Mit dem Rad oder mit dem Auto zur Uni?
摘要
In der Verkehrs- und Mobilitätsforschung sind Konzepte verbreitet, die das alltägliche Mobilitätsverhalten auf individuelle Einstellungen oder auf die Wohn- und Lebenssituation der Menschen zurückführen und dabei Zusammenhänge zwischen Bündeln unterschiedlicher Variablen aufzeigen. Der eigentliche Entscheidungsprozess, also die alltägliche Wahl zwischen den Verkehrsmitteln Privat-Pkw, ÖV, Fahrrad usw., bleibt jedoch eine Black Box. Der folgende Beitrag basiert auf der These, dass es erforderlich ist, den Prozess der subjektiv-rationalen Verkehrsmittelwahl zu entschlüsseln, um so zu einem vertieften Verständnis des Mobilitätsverhaltens der Menschen zu gelangen. Der Beitrag verwendet daher ein soziologisches Modell der Handlungswahl, das aus der analytischen Soziologie stammt und mit dem Algorithmus des subjektiv erwarteten Nutzens (SEU) arbeitet, der sich aus zwei Faktoren speist: der subjektiven Definition der Situation und den individuellen Einstellungen bzw. Präferenzen (z. B. Komfort und Umweltfreundlichkeit). Mithilfe von Daten aus dem Projekt InnaMoRuhr und unter Anwendung verschiedener statistischer Analyseverfahren (z.

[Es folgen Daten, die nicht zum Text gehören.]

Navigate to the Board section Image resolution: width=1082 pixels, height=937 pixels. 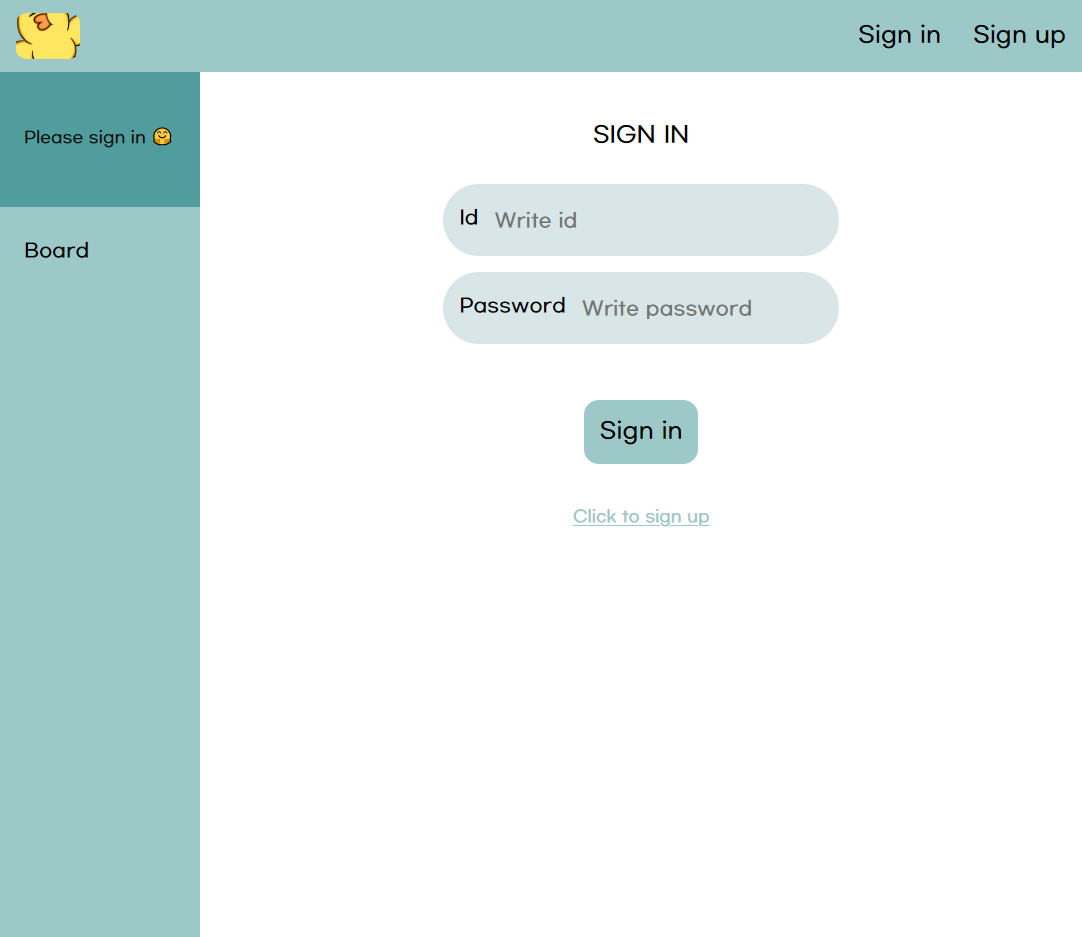click(x=56, y=250)
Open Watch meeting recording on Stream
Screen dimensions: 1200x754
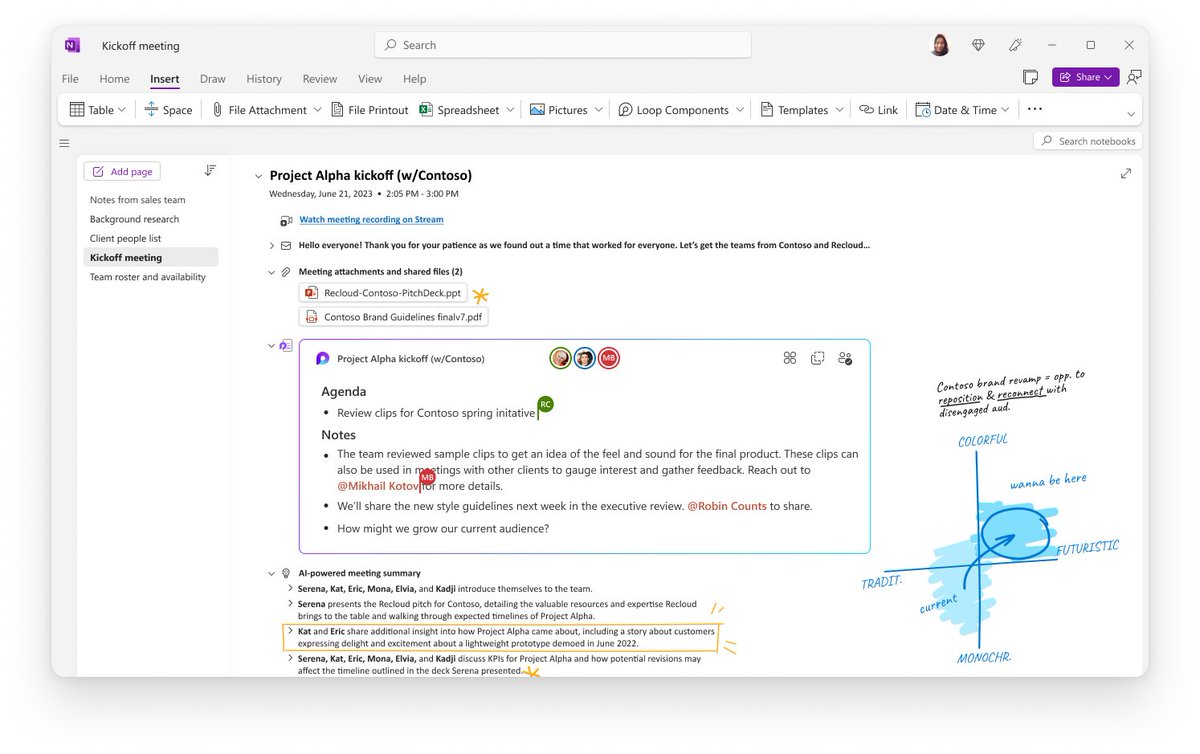pos(370,219)
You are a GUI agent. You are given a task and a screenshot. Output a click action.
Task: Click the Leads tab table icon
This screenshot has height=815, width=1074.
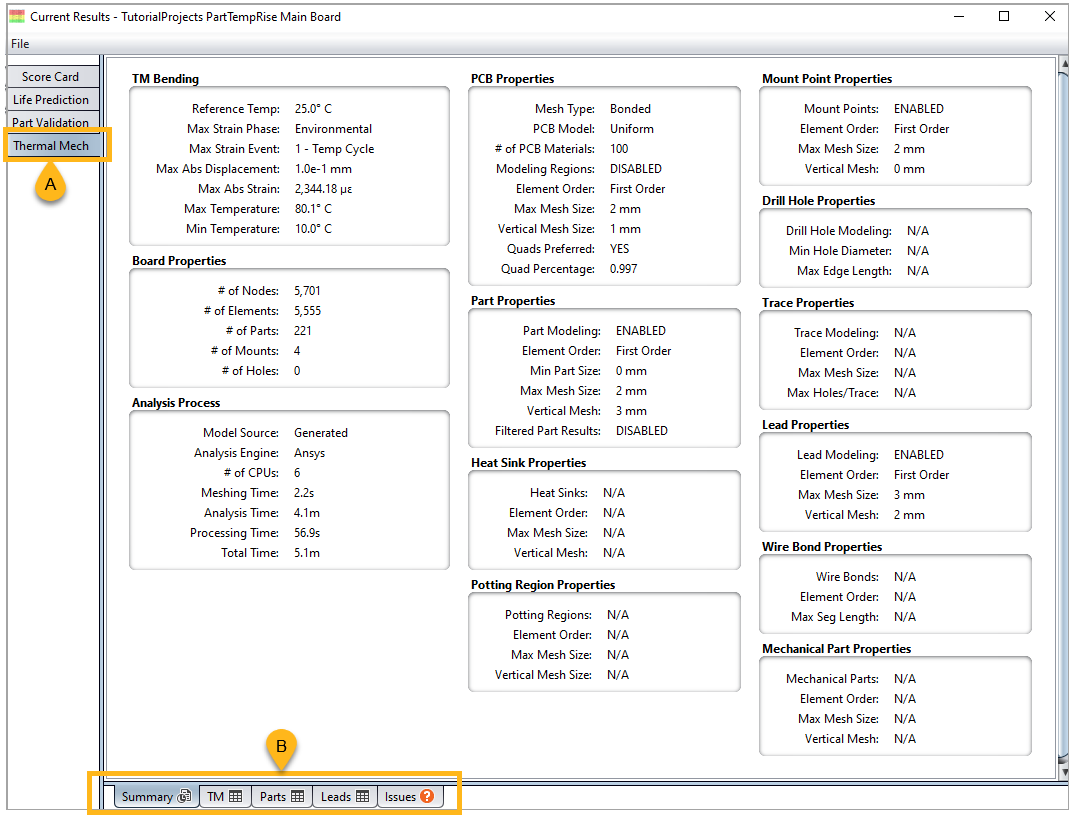[362, 797]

B. Korrelations- bzw. Regressionsrechnungen) werden verschiedene Modelle zur Verkehrsmittelwahl (Auto, Rad, ÖPNV) entwickelt sowie schrittweise erweitert und validiert. Hierbei wird gezeigt, dass ein soziologisches Handlungsmodell, wenn man es um zusätzliche Kontextfaktoren erweitert (z. B. Autobesitz, Kinder im Haushalt, Erreichbarkeit von ÖV-Angeboten etc.), eine große Prognosekraft hat, da sich eine hohe Übereinstimmung zwischen modelliertem und realen Mobilitätsverhalten erzielen lässt. Dies hilft zugleich, Ansatzpunkte für Veränderungen in Richtung Nachhaltigkeit zu identifizieren.